I. Stage of the neural tube. The central and peripheral parts of the human nervous system develop from a single embryonic source - the ectoderm. During the development of the embryo, it is laid in the form of the so-called neural plate. The neural plate consists of a group of tall, rapidly proliferating cells. In the third week of development, the neural plate plunges into the underlying tissue and takes the form of a groove, the edges of which rise above the ectoderm in the form of neural folds. As the embryo grows, the neural groove elongates and reaches the caudal end of the embryo.

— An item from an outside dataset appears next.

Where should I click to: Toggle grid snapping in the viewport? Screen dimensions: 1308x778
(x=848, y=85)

On the 19th day, the process of closing the ridges over the groove begins, resulting in the formation of a long tube - the neural tube. It is located under the surface of the ectoderm separately from it. The cells of the neural folds are redistributed into one layer, resulting in the formation of the ganglionic plate. All the nerve nodes of the somatic peripheral and autonomic nervous system are formed from it. By the 24th day of development, the tube closes in the head part, and a day later, in the caudal part. The cells of the neural tube are called medulloblasts. The cells of the ganglion plate are called ganglioblasts. Medulloblasts then give rise to neuroblasts and spongioblasts. Neuroblasts differ from neurons in their significantly smaller size, lack of dendrites, synaptic connections, and Nissl substance in the cytoplasm.

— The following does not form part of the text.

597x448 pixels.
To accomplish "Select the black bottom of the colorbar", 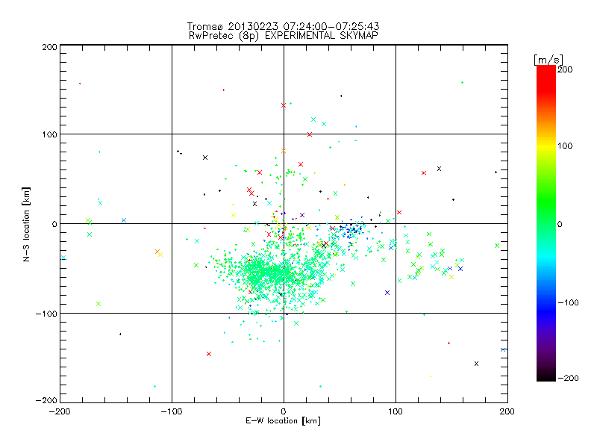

II. Brain bubble stage. At the head end of the neural tube, after its closure, three extensions are very quickly formed - the primary cerebral vesicles. The cavities of the primary cerebral vesicles are preserved in the brain of a child and an adult in a modified form, forming the ventricles of the brain and the Sylvian aqueduct. There are two stages of brain bubbles: the three bubble stage and the five bubble stage.

III. The stage of formation of brain regions. First, the anterior, middle and rhomboid brain are formed. Then, the hindbrain and medulla oblongata are formed from the rhomboid brain, and the telencephalon and diencephalon are formed from the anterior. The telencephalon includes two hemispheres and part of the basal ganglia.